This test is trying to artificially add Categorical and Boolean columns to X_y_binary which is all float columns. The Boolean transformation works, but BooleanNullable does not allow converting from numeric values that aren't 1s or 0s. So I changed this test to set one of the float columns to be Categorical and add in new Boolean column of actual boolean values. Similar changes had to be made to test_smotenc_boolean_numeric for the same reasons.

tamargrey · 2023-03-20T17:16:31Z

evalml/tests/integration_tests/test_data_checks_and_actions_integration.py

@@ -231,7 +231,7 @@ def test_data_checks_impute_cols(problem_type):
        expected_pipeline_class = MulticlassClassificationPipeline
        y_expected = ww.init_series(
            pd.Series([0, 1, 2, 2, 2]),
-            logical_type="Integer",
+            logical_type="IntegerNullable",


These testing changes are due to the target imputer changes to maintain original logical type if possible

tamargrey · 2023-03-20T17:28:26Z

evalml/tests/pipeline_tests/test_component_graph.py

@@ -2746,6 +2746,6 @@ def test_get_component_input_logical_types():
    no_estimator.fit(X, y)
    assert no_estimator.last_component_input_logical_types == {
        "cat": Categorical(),
-        "numeric": Double(),
+        "numeric": Integer(),


This is a side effect of the change to Imputer to keep logical types where possible

tamargrey · 2023-03-20T17:31:15Z

evalml/tests/model_understanding_tests/test_partial_dependence.py

+    "X_has_nans",
+    [True, False],
+)
+def test_partial_dependence_with_nullable_types(


Added this test because mquantiles, which we use in _grid_from_X, has a nullable type incompatibility when null values are present in Int64 or boolean data.

This isn't actually going to be problematic, though, because the incompatibility is only when null values are present in the data, and remove any nans prior to passing the data into mquantiles https://github.com/alteryx/evalml/blob/main/evalml/model_understanding/_partial_dependence_utils.py#L178-L185. But I wanted to add this test in case we ever changed how we use mquantiles.

tamargrey · 2023-03-20T17:49:36Z

evalml/pipelines/components/transformers/imputers/imputer.py

+            # Numeric imputing may have changed logical types because of use of _get_new_logical_types_for_imputed_data
+            # --> this is only needed because of test_imputer_does_not_erase_ww_info test - otherwise we always assume ww types would be present
+            if imputed.ww.schema is None:
+                imputed.ww.init()


My preference would be that imputers called by Imputer should all handle the woodwork initialization and type changes needed according to the specific impute behavior. However, the test test_imputer_does_not_erase_ww_info, from what I can tell, is specifically testing that if the imputers called by Imputer don't initialize woodwork, that the Imputer component still will and will maintain types.

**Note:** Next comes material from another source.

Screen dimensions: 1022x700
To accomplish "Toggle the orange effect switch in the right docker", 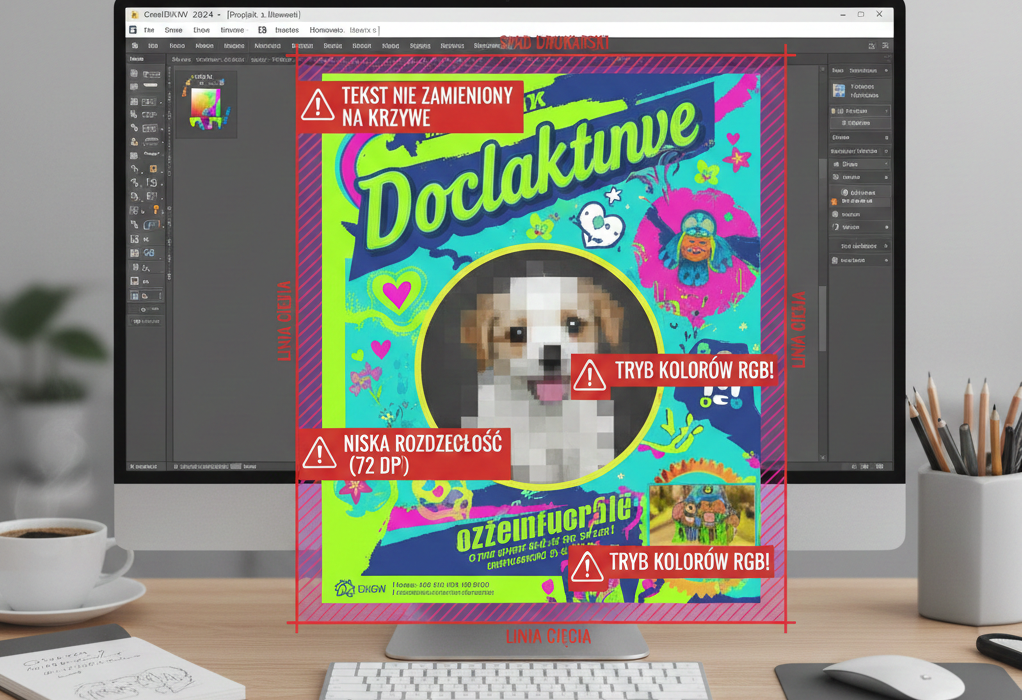I will 834,201.
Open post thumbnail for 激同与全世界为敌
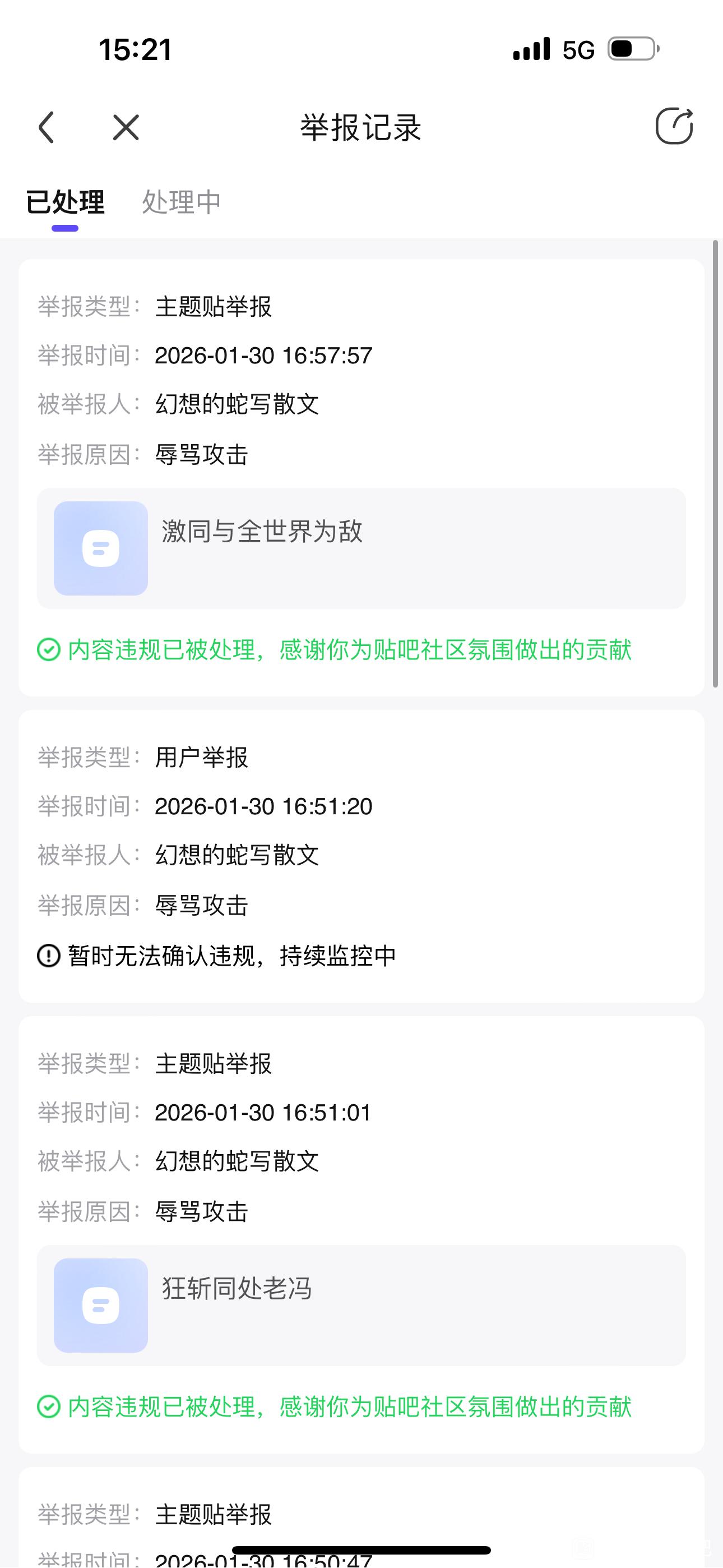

So I added this woodwork init to handle that case to honor the spirit of that test. But I'd be happy to remove the initalization logic here and change or remove test_imputer_does_not_erase_ww_info if people agree that it doesn't feel necessary to keep.

The does_not_erase_ww_info tests came from an error where some of our components would drop typing information, so we had to waste time reinferring and we potentially lost typing information. It would make sense to try and delegate all typing work to the imputer subclasses, but I think it's safer in the long run to keep ensuring typing info here as well. It'd be great if we could initialize more intelligently to avoid inference where possible, but I'm not sure if that's doable here.

A related clarifying question, we don't need to do anything with boolean columns here because they won't need to change like int->float does and we have all the boolean nullable handling we need in other components, right?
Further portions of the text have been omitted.